■ **WORK ORDER**
Whatever appears in the listing, return all of it exactly.

*** INPUT Section Begins ***

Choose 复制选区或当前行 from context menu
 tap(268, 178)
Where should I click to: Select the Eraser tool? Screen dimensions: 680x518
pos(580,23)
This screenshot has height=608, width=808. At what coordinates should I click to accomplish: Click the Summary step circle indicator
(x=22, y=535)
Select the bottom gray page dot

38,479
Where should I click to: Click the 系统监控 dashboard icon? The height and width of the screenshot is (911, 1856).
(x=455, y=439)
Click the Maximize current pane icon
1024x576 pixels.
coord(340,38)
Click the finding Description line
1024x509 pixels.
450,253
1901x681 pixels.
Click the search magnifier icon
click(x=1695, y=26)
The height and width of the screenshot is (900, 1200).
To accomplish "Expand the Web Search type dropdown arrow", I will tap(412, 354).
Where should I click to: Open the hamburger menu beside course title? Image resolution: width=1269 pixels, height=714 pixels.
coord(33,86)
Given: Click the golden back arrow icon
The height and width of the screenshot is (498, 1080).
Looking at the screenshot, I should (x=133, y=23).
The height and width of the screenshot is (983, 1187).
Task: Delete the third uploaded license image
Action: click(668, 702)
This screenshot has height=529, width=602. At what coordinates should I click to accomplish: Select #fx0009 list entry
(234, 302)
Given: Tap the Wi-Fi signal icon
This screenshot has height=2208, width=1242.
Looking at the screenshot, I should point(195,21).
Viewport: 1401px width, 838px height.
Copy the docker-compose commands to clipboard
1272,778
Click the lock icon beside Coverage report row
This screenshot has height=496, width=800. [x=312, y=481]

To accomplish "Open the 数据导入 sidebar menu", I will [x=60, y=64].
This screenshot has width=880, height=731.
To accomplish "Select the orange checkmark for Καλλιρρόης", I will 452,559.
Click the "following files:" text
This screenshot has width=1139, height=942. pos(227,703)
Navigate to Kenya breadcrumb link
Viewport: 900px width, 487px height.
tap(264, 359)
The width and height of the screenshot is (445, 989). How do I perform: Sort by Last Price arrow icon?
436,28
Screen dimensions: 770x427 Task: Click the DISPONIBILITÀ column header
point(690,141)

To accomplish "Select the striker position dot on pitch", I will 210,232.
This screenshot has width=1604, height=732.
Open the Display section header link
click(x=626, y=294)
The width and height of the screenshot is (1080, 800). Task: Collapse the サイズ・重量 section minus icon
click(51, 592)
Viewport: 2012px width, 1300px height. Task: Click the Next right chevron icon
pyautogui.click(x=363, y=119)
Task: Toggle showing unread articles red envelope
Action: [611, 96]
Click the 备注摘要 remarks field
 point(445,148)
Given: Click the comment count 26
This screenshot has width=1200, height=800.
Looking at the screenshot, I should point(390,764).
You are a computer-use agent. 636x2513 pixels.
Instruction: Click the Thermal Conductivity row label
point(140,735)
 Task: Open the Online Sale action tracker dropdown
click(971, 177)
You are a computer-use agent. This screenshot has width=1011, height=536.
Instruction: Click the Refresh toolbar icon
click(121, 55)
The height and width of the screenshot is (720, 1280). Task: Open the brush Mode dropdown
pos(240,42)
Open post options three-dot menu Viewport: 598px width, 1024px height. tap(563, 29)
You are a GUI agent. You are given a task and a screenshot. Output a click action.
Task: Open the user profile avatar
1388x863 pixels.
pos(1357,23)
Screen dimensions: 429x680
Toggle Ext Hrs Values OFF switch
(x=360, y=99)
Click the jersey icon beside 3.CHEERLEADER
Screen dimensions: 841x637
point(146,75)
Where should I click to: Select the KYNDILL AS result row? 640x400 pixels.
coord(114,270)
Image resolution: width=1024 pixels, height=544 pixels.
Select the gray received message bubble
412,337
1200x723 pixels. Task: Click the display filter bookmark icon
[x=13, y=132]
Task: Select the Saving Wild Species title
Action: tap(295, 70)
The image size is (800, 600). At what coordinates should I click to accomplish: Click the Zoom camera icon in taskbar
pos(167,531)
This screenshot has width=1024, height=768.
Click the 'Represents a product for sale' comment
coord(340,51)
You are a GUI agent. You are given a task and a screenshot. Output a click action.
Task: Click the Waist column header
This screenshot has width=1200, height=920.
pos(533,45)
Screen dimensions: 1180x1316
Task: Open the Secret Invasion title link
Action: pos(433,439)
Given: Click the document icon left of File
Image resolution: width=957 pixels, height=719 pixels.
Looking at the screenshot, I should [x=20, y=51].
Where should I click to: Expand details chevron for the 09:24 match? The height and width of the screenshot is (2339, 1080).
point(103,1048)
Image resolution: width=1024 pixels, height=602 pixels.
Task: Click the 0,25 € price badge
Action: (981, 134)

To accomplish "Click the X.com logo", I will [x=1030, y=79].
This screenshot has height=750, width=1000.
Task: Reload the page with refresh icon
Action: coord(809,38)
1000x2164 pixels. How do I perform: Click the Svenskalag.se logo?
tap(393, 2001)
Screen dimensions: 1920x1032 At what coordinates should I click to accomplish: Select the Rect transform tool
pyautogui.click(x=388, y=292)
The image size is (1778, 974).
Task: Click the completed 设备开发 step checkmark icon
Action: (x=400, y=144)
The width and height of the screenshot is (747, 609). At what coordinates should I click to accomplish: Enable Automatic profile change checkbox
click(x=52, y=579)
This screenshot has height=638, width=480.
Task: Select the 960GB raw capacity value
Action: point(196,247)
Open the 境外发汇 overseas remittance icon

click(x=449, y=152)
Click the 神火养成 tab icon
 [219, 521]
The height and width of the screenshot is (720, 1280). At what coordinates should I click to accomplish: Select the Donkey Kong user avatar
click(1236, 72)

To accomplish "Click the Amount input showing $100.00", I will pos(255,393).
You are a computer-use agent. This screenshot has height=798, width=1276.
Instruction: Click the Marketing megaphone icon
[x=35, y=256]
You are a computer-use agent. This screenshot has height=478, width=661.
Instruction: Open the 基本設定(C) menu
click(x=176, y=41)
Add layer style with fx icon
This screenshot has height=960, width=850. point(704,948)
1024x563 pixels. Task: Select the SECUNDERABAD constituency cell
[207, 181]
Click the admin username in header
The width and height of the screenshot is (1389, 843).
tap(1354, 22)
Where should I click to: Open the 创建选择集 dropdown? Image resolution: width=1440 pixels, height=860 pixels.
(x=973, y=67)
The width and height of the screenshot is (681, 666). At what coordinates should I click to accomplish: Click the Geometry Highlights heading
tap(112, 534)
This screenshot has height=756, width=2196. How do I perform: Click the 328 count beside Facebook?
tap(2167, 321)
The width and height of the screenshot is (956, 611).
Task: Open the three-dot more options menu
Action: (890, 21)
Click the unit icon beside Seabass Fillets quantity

*** INPUT Section Ends ***

■ **ANSWER TO THIS TASK**
Choose 复制选区或当前行 from context menu
 tap(268, 178)
Where should I click to: Select the Eraser tool? Screen dimensions: 680x518
pos(580,23)
This screenshot has height=608, width=808. At what coordinates should I click to accomplish: Click the Summary step circle indicator
(x=22, y=535)
Select the bottom gray page dot

38,479
Where should I click to: Click the 系统监控 dashboard icon? The height and width of the screenshot is (911, 1856).
(x=455, y=439)
Click the Maximize current pane icon
1024x576 pixels.
coord(340,38)
Click the finding Description line
1024x509 pixels.
450,253
1901x681 pixels.
Click the search magnifier icon
click(x=1695, y=26)
The height and width of the screenshot is (900, 1200).
To accomplish "Expand the Web Search type dropdown arrow", I will tap(412, 354).
Where should I click to: Open the hamburger menu beside course title? Image resolution: width=1269 pixels, height=714 pixels.
coord(33,86)
Given: Click the golden back arrow icon
The height and width of the screenshot is (498, 1080).
Looking at the screenshot, I should (x=133, y=23).
The height and width of the screenshot is (983, 1187).
Task: Delete the third uploaded license image
Action: click(668, 702)
This screenshot has height=529, width=602. At what coordinates should I click to accomplish: Select #fx0009 list entry
(234, 302)
Given: Tap the Wi-Fi signal icon
This screenshot has height=2208, width=1242.
Looking at the screenshot, I should point(195,21).
Viewport: 1401px width, 838px height.
Copy the docker-compose commands to clipboard
1272,778
Click the lock icon beside Coverage report row
This screenshot has height=496, width=800. [x=312, y=481]

To accomplish "Open the 数据导入 sidebar menu", I will [x=60, y=64].
This screenshot has width=880, height=731.
To accomplish "Select the orange checkmark for Καλλιρρόης", I will 452,559.
Click the "following files:" text
This screenshot has width=1139, height=942. pos(227,703)
Navigate to Kenya breadcrumb link
Viewport: 900px width, 487px height.
tap(264, 359)
The width and height of the screenshot is (445, 989). How do I perform: Sort by Last Price arrow icon?
436,28
Screen dimensions: 770x427 Task: Click the DISPONIBILITÀ column header
point(690,141)

To accomplish "Select the striker position dot on pitch", I will 210,232.
This screenshot has width=1604, height=732.
Open the Display section header link
click(x=626, y=294)
The width and height of the screenshot is (1080, 800). Task: Collapse the サイズ・重量 section minus icon
click(51, 592)
Viewport: 2012px width, 1300px height. Task: Click the Next right chevron icon
pyautogui.click(x=363, y=119)
Task: Toggle showing unread articles red envelope
Action: [611, 96]
Click the 备注摘要 remarks field
 point(445,148)
Given: Click the comment count 26
This screenshot has width=1200, height=800.
Looking at the screenshot, I should point(390,764).
You are a computer-use agent. 636x2513 pixels.
Instruction: Click the Thermal Conductivity row label
point(140,735)
 Task: Open the Online Sale action tracker dropdown
click(971, 177)
You are a computer-use agent. This screenshot has width=1011, height=536.
Instruction: Click the Refresh toolbar icon
click(121, 55)
The height and width of the screenshot is (720, 1280). Task: Open the brush Mode dropdown
pos(240,42)
Open post options three-dot menu Viewport: 598px width, 1024px height. tap(563, 29)
You are a GUI agent. You are given a task and a screenshot. Output a click action.
Task: Open the user profile avatar
1388x863 pixels.
pos(1357,23)
Screen dimensions: 429x680
Toggle Ext Hrs Values OFF switch
(x=360, y=99)
Click the jersey icon beside 3.CHEERLEADER
Screen dimensions: 841x637
point(146,75)
Where should I click to: Select the KYNDILL AS result row? 640x400 pixels.
coord(114,270)
Image resolution: width=1024 pixels, height=544 pixels.
Select the gray received message bubble
412,337
1200x723 pixels. Task: Click the display filter bookmark icon
[x=13, y=132]
Task: Select the Saving Wild Species title
Action: tap(295, 70)
The image size is (800, 600). At what coordinates should I click to accomplish: Click the Zoom camera icon in taskbar
pos(167,531)
This screenshot has width=1024, height=768.
Click the 'Represents a product for sale' comment
coord(340,51)
You are a GUI agent. You are given a task and a screenshot. Output a click action.
Task: Click the Waist column header
This screenshot has width=1200, height=920.
pos(533,45)
Screen dimensions: 1180x1316
Task: Open the Secret Invasion title link
Action: pos(433,439)
Given: Click the document icon left of File
Image resolution: width=957 pixels, height=719 pixels.
Looking at the screenshot, I should [x=20, y=51].
Where should I click to: Expand details chevron for the 09:24 match? The height and width of the screenshot is (2339, 1080).
point(103,1048)
Image resolution: width=1024 pixels, height=602 pixels.
Task: Click the 0,25 € price badge
Action: (981, 134)

To accomplish "Click the X.com logo", I will [x=1030, y=79].
This screenshot has height=750, width=1000.
Task: Reload the page with refresh icon
Action: coord(809,38)
1000x2164 pixels. How do I perform: Click the Svenskalag.se logo?
tap(393, 2001)
Screen dimensions: 1920x1032 At what coordinates should I click to accomplish: Select the Rect transform tool
pyautogui.click(x=388, y=292)
The image size is (1778, 974).
Task: Click the completed 设备开发 step checkmark icon
Action: (x=400, y=144)
The width and height of the screenshot is (747, 609). At what coordinates should I click to accomplish: Enable Automatic profile change checkbox
click(x=52, y=579)
This screenshot has height=638, width=480.
Task: Select the 960GB raw capacity value
Action: point(196,247)
Open the 境外发汇 overseas remittance icon

click(x=449, y=152)
Click the 神火养成 tab icon
 [219, 521]
The height and width of the screenshot is (720, 1280). At what coordinates should I click to accomplish: Select the Donkey Kong user avatar
click(1236, 72)

To accomplish "Click the Amount input showing $100.00", I will pos(255,393).
You are a computer-use agent. This screenshot has height=798, width=1276.
Instruction: Click the Marketing megaphone icon
[x=35, y=256]
You are a computer-use agent. This screenshot has height=478, width=661.
Instruction: Open the 基本設定(C) menu
click(x=176, y=41)
Add layer style with fx icon
This screenshot has height=960, width=850. point(704,948)
1024x563 pixels. Task: Select the SECUNDERABAD constituency cell
[207, 181]
Click the admin username in header
The width and height of the screenshot is (1389, 843).
tap(1354, 22)
Where should I click to: Open the 创建选择集 dropdown? Image resolution: width=1440 pixels, height=860 pixels.
(x=973, y=67)
The width and height of the screenshot is (681, 666). At what coordinates should I click to accomplish: Click the Geometry Highlights heading
tap(112, 534)
This screenshot has height=756, width=2196. How do I perform: Click the 328 count beside Facebook?
tap(2167, 321)
The width and height of the screenshot is (956, 611).
Task: Open the three-dot more options menu
Action: (890, 21)
Click the unit icon beside Seabass Fillets quantity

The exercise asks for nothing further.